§ Material for the task:
- Opening Delimiter -

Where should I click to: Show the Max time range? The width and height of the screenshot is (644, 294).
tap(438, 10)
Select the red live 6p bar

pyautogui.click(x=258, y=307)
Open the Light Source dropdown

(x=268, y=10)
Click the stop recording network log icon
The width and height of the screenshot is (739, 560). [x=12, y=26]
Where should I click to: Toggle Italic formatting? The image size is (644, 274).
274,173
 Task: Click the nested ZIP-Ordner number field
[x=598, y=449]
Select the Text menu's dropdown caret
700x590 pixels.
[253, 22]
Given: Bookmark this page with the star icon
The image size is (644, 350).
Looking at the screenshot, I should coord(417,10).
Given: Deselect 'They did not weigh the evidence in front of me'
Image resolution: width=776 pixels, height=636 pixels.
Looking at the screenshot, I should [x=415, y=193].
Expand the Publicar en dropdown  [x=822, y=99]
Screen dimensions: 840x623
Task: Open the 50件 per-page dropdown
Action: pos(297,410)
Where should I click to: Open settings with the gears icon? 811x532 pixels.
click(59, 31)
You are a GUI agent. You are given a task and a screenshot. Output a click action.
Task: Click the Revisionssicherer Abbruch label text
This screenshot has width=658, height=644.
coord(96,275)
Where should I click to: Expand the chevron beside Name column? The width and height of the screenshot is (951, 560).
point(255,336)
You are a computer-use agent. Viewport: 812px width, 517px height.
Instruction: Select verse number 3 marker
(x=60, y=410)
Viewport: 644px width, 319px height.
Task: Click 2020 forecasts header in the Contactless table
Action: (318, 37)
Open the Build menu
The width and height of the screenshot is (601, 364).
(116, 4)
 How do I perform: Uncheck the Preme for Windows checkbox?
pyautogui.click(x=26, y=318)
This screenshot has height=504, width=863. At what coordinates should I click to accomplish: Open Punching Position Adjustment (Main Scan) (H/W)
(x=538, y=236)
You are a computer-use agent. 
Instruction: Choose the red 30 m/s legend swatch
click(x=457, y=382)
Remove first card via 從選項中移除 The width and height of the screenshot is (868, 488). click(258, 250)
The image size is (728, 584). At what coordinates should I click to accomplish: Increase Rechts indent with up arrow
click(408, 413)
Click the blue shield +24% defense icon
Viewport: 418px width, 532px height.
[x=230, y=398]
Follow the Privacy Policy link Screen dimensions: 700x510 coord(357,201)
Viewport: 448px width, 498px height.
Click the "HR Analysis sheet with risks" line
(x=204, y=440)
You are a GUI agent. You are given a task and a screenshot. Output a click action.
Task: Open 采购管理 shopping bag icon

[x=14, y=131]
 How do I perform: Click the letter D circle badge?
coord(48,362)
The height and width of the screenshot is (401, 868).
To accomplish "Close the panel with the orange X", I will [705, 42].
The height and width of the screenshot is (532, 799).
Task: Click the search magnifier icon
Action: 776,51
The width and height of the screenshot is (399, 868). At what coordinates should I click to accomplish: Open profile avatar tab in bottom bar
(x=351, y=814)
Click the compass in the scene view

- Closing Delimiter -

§ Your task:
Please give back every line of the listing exactly as it stands.

§ Exercise result:
Where should I click to: Show the Max time range? The width and height of the screenshot is (644, 294).
tap(438, 10)
Select the red live 6p bar

pyautogui.click(x=258, y=307)
Open the Light Source dropdown

(x=268, y=10)
Click the stop recording network log icon
The width and height of the screenshot is (739, 560). [x=12, y=26]
Where should I click to: Toggle Italic formatting? The image size is (644, 274).
274,173
 Task: Click the nested ZIP-Ordner number field
[x=598, y=449]
Select the Text menu's dropdown caret
700x590 pixels.
[253, 22]
Given: Bookmark this page with the star icon
The image size is (644, 350).
Looking at the screenshot, I should coord(417,10).
Given: Deselect 'They did not weigh the evidence in front of me'
Image resolution: width=776 pixels, height=636 pixels.
Looking at the screenshot, I should [x=415, y=193].
Expand the Publicar en dropdown  [x=822, y=99]
Screen dimensions: 840x623
Task: Open the 50件 per-page dropdown
Action: pos(297,410)
Where should I click to: Open settings with the gears icon? 811x532 pixels.
click(59, 31)
You are a GUI agent. You are given a task and a screenshot. Output a click action.
Task: Click the Revisionssicherer Abbruch label text
This screenshot has width=658, height=644.
coord(96,275)
Where should I click to: Expand the chevron beside Name column? The width and height of the screenshot is (951, 560).
point(255,336)
You are a computer-use agent. Viewport: 812px width, 517px height.
Instruction: Select verse number 3 marker
(x=60, y=410)
Viewport: 644px width, 319px height.
Task: Click 2020 forecasts header in the Contactless table
Action: (318, 37)
Open the Build menu
The width and height of the screenshot is (601, 364).
(116, 4)
 How do I perform: Uncheck the Preme for Windows checkbox?
pyautogui.click(x=26, y=318)
This screenshot has height=504, width=863. At what coordinates should I click to accomplish: Open Punching Position Adjustment (Main Scan) (H/W)
(x=538, y=236)
You are a computer-use agent. 
Instruction: Choose the red 30 m/s legend swatch
click(x=457, y=382)
Remove first card via 從選項中移除 The width and height of the screenshot is (868, 488). click(258, 250)
The image size is (728, 584). At what coordinates should I click to accomplish: Increase Rechts indent with up arrow
click(408, 413)
Click the blue shield +24% defense icon
Viewport: 418px width, 532px height.
[x=230, y=398]
Follow the Privacy Policy link Screen dimensions: 700x510 coord(357,201)
Viewport: 448px width, 498px height.
Click the "HR Analysis sheet with risks" line
(x=204, y=440)
You are a GUI agent. You are given a task and a screenshot. Output a click action.
Task: Open 采购管理 shopping bag icon

[x=14, y=131]
 How do I perform: Click the letter D circle badge?
coord(48,362)
The height and width of the screenshot is (401, 868).
To accomplish "Close the panel with the orange X", I will [705, 42].
The height and width of the screenshot is (532, 799).
Task: Click the search magnifier icon
Action: 776,51
The width and height of the screenshot is (399, 868). At what coordinates should I click to accomplish: Open profile avatar tab in bottom bar
(x=351, y=814)
Click the compass in the scene view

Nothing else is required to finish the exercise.